In 1983-1984, the Comité de construction et d'art sacré of the Diocèse de Montréal obtained from the Canadian Government an amount of $15 million for the restoration of 115 Catholic churches.

In 1992, the first contacts were established with the Government of Canada with a view to multiconfessional action. The same year, representatives of the Comité de construction et d'art sacré met with diocesan bursars, gathered at a meeting in Québec City, to promote joint action in favour of our religious heritage.

In 1993, following a meeting of representatives of the various traditions, the association Héritage Vivant was created. This organization, bringing together representatives of all traditions owning religious heritage in the Montréal area, would become known as the interconfessional association Pierres vivantes/Living Stones.

In 1994, a study presented an inventory of work needing to be carried out on 42 Catholic churches, five Anglican churches, three United churches and three synagogues in Montréal, requiring a $75 million investment.

That same year, association representatives met with the Québec finance minister to examine the possibility of obtaining government financing for religious heritage preservation in the Montréal area.

Lastly, in 1995, Pierre vivantes submitted to the Ministère de la Culture et des Communications du Québec a partnership project to ensure financing for religious heritage restoration and enhancement throughout Québec.

In 2001, a review of the program’s 1995-2001 accomplishments was conducted, and the program management agreement was extended.

In 2003, the Inventaire des lieux de culte du Québec began. Phase 1 of the inventory led to the tally of 2751 open or recently closed places of worship belonging to all religious communities and traditions. This inventory included parish churches, non-Catholic places of worship other than Catholic, conventual chapels, oratories, sanctuaries and pilgrimage sites constructed before 1975.

In 2004, Phase 2 of the inventory of Québec places of worship dealt with the heritage evaluation and regional classification of some l600 places of worship inventoried in Phase 1 and erected prior to 1945. The information on the Inventaire des lieux de culte du Québec is available on the Fondation Web site.

In 2005, the Fondation organized, in cooperation with the Conseil du patrimoine de Montréal, the Canada urban heritage research chair of the UQAM and Concordia University, an international seminar on the future of churches. This meeting aimed to identify concrete solutions and ways to implement those solutions, focusing on three major themes: ownership, use values, and urban planning.

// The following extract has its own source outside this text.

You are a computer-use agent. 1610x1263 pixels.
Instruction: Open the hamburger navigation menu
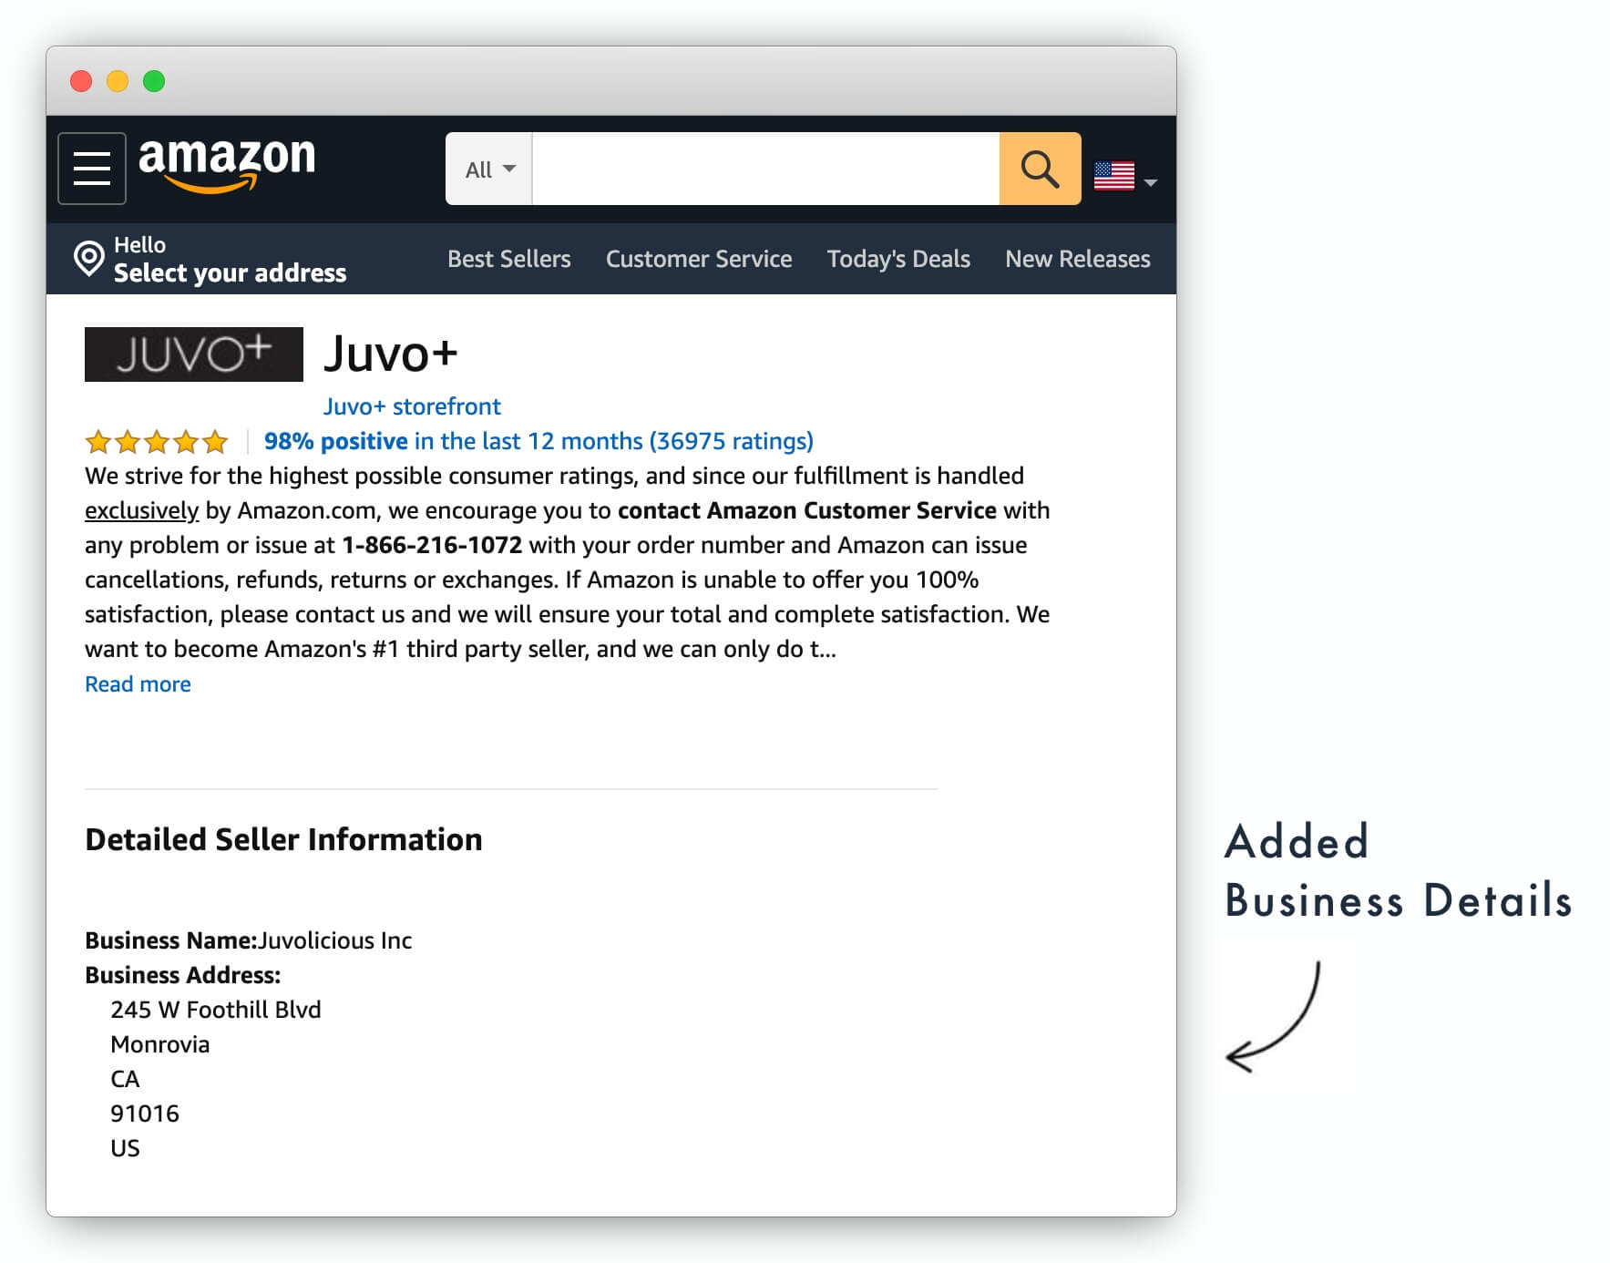[92, 169]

In 2006, in cooperation with the Faculté de théologie et de sciences des religions of the Université de Montréal, the Fondation organized the seminar Le patrimoine religieux du Québec: Éducation et transmission du sens. Based on seven major themes, the seminar addressed the following issues: dissemination problems, multicultural aspects, enhancement and appropriation, the importance of Québec’s religious heritage in modern culture and, lastly, education.

In 2007
, the board of directors adopted a stragegic plan for 2007-2010 and, at the Annual General Meeting, the members resolved that the organization would thereafter be called the Conseil du patrimoine religieux du Québec.

In 2009, the CPRQ, in collaboration with the Canada Research Chair on Urban Heritage (ESG UQAM), Concordia University and the Institut du Patrimoine (UQAM), organized the conference Religious Houses: A Legacy (Montréal and Québec City, October 7 to 11). Built around three main themes, ownership, use and memory, this event aimed to identify and analyze innovative heritage solutions for the future of monasteries, abbeys and, more generally, religious houses, in Quebec and the rest of Canada as well as in Western countries.

To conclude the conference, the CPRQ partnered with Mission patrimoine Religieux (MPR) to organize the event Québec’s Religious Houses Open Their Doors! (October 11, 2009). The activity allowed more than 1,300 people to enjoy free guided tours of some twenty religious communities’s residences, located in all regions of Québec.